Die Alpen verglimmen in dieser Jahreszeit schon zeitig, ringsherum ist es in den Bergen für kurze Hosen auch schon gefährlich kühl. Eispickel setzte sich einige Nächte lang an seinen schnellen Brüter und kam mit der zündenden Touren-Idee: Nord- und Ostsee sind um diese Jahreszeit noch warm und werden uns mit ihren milden Westwinden nach Hause blasen. Einfach mal immer die Küste langfahren, bis das zuhause vorbeikommt… Das klingt verlockend.
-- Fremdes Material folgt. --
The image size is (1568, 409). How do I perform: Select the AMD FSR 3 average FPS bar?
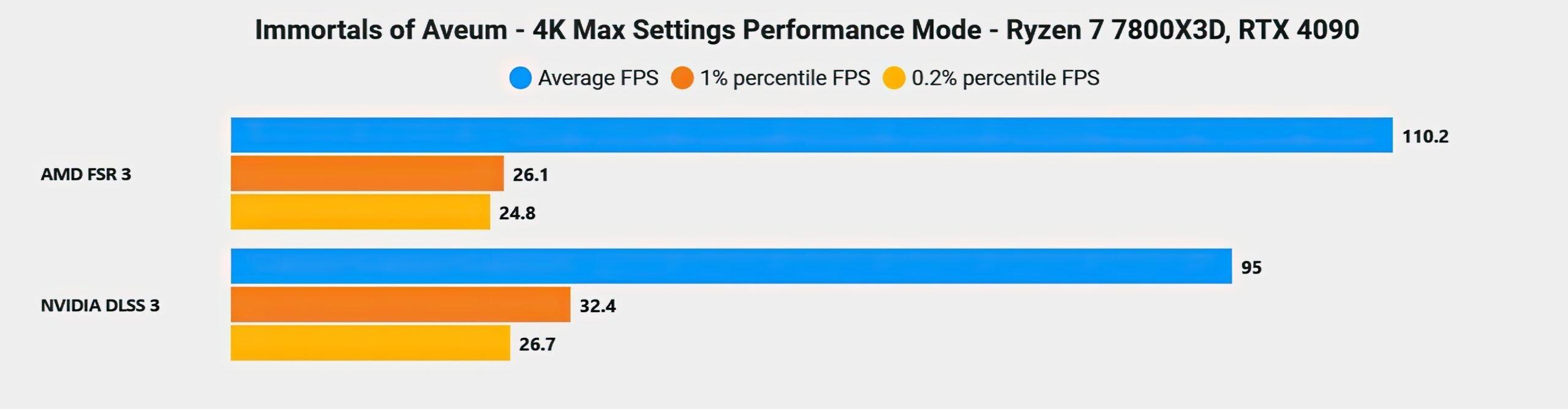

Überhaupt gilt es noch viele ungeklärte Fragen zu klären:
Wie verhält sich ein notorisch unterfordertes, gelangweiltes Mountainbike? Die Speichengallere macht in Friesland etwa soviel Sinn, wie ein Grand Cherokee auf der Schönhauser Allee. Aus wieviel verschiedenen Richtungen kann Westwind kommen? Macht für einen Deichgrafen ein Fahrradschloß überhaupt Sinn? Und: wie fließend ist unser holländisch? Rudi Carell hat das mit dem Deutsch doch auch so einfach hingekriegt.
Unser Reiseplan lässt uns an der deutsch-holländischen Friedensgrenze starten. Da, wo der Rhein aus Deutschland rausfließt:
Tag 1, 03.10.2014: Berlin - Wijk by Duurstede
Für unsere Anreise aus dem Flachland in das noch flachere Flachland steigen wir am ZOB in den ADAC- Postbus. Der startet aber so gemein in der Herrgottsfrühe, dass ich die letztmögliche S-Bahn Richtung Messe-Nord nehme. Eispickel zieht schon sämtliche Charme-Register, um den Busfahrer bei Laune zu halten. Schließlich muss der heute gaaanz pünktlich los (EP erzählte später irgendwas wegen der Kanzlerin).
Aus der Ferne sehe ich schon den vor Menschen und Bussen überquellenden Busbahnhof und spüre in mir leichte Panik hochkommen, noch rechtzeitig den richtigen Bus mit dem richtigen Eispickel zu finden.
Da wir nicht den Marktführer gewählt haben, steht - sehr übersichtlich- nur ein gelber Bus bereit. Schnell gefunden, und alles geht ratzbatz. Auf nach Duisburg, von da aus soll es mit dem Regio bergrunter an den Rhein.
Los geht´s durch die Brandenburgische Tiefebene. Der Tag taut auf.
Wolfsburg... nur für Aussteiger. Irgendwie war das mit dem Postbus doch keine Direktverbindung

Umstieg in Duisburg. Ein Bahnhof ganz aus Altglas und Klebeband. Ich bin das erste mal in dieser Gegend und ziemlich geschockt, wie runtergerockt das Ruhrgebiet ist. Parallelen zum Lausitzer Bergbau gehen mir durch den Kopf - man sollte bei uns in Brandenburg auf alle Fälle rechtzeitig die Bremse ziehen...
17:00 Uhr Welcome in Emmerich am Rhein. Es ist sonnig. Die Außentemperatur beträgt angenehme 20 °C. Wir deichen ein und machen uns auf, in eine uns unbekannte Welt.
Ist das Deichkind?
Wir begleiten den Rhein für ca 1,5h. Es dämmert, und wir verlassen den Fluß an einem Kanal Richtung Norden, um die GPS-Nadel Richtung Amsterdam auszurichten. Eispickel hat als Etappenschluß Wijk by Duurstede ausgesucht, weil es vom Satelliten nach Mittelgroß und Mittelalter, und ja, hübsch aussieht.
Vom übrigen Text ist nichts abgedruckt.